L’assessora: «Continueremo a cercare nuovi bandi che ci consentiranno di proseguire l’efficientamento delle nostre strutture»
«Purtroppo Il Comune di Pesaro ha dovuto rinunciare al contributo che aveva vinto partecipando al bando della Regione Marche per “interventi innovativi di efficientamento energetico sugli edifici pubblici”, al quale aveva candidato il tetto della scuola di Borgo Santa Maria. Una decisione sofferta, presa con senso di responsabilità e nel segno della massima trasparenza, dopo un percorso complesso.

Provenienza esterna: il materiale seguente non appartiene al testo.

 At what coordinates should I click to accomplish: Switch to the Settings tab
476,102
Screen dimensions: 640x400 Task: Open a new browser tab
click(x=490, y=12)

Una scelta necessaria a seguito di nuovi criteri normativi intervenuti successivamente alla nostra partecipazione al bando». L’assessora all’Ambiente Maria Rosa Conti spiega quali sono state le motivazioni che hanno portato a rinunciare al contributo e ripercorre le tappe: «Nel 2023 il Comune di Pesaro ha partecipato al bando regionale che inizialmente prevedeva un finanziamento pari al 75% del costo del progetto. In quel contesto abbiamo presentato la proposta di realizzare un impianto fotovoltaico sul tetto della scuola di Borgo Santa Maria, un edificio che comprende anche la palestra, a sostegno della Comunità Energetica nata nel Quartiere».
Il progetto complessivo aveva un valore di circa 210mila euro e, sulla base delle regole allora vigenti, il Comune contava su un contributo regionale pari a circa 130mila euro, cioè il 75% dell’investimento. «Pochi mesi dopo l’uscita del bando – prosegue l’assessora – il Governo ha emanato un decreto ministeriale che ha fissato regole diverse per i progetti legati alle Comunità Energetiche, riducendo il contributo massimo finanziabile dal 75% al 40%. Qui la prima anomalia: la Regione ha fatto uscire un bando qualche mese prima del decreto attuativo, quindi senza conoscere realmente le regole nel dettaglio. Cosa che ha comportato modifiche al co-finanziamento, aggravando gli oneri del Comune».
Nonostante il cambiamento, il Comune di Pesaro ha cercato di non abbandonare la realizzazione dell’opera, valutando come soluzione alternativa un altro criterio rispetto a quello delle Comunità Energetiche, previsto dallo stesso bando, per il quale il co-finanziamento sarebbe rimasto al 75%. «Quello dell’autoconsumo – e spiega -. Questo criterio prevedeva che almeno il 60% dell’energia prodotta fosse autoconsumata all’interno dello stesso edificio durante i primi tre anni. Un obiettivo, purtroppo, difficilmente raggiungibile nel caso di una scuola e di una palestra, che sono chiuse o poco utilizzate nel periodo estivo, proprio quando l’impianto fotovoltaico produce la maggior quantità di energia». Un criterio difficile, tanto che le successive valutazioni tecniche ed economiche, supportate anche da pareri esterni, hanno evidenziato un rischio concreto: non rispettare i requisiti del bando e dover restituire integralmente il contributo ricevuto, con un danno economico per il Comune. «Inoltre non avremmo potuto sostenere la Comunità Enregetica che si era formata a Borgo Santa Maria».
«A quel punto – conclude l’assessora – abbiamo ritenuto più corretto e responsabile, nell’interesse pubblico, fermarci. Rinunciare oggi significa fare una scelta di responsabilità, di tutela dell’interesse pubblico e delle risorse dei cittadini. Il Comune di Pesaro conferma comunque il proprio impegno sul fronte dell’efficientamento energetico, delle energie rinnovabili, e verso la Comunità Energetica di Borgo Santa Maria. Lavoreremo per intercettare nuove opportunità che siano sostenibili e concrete».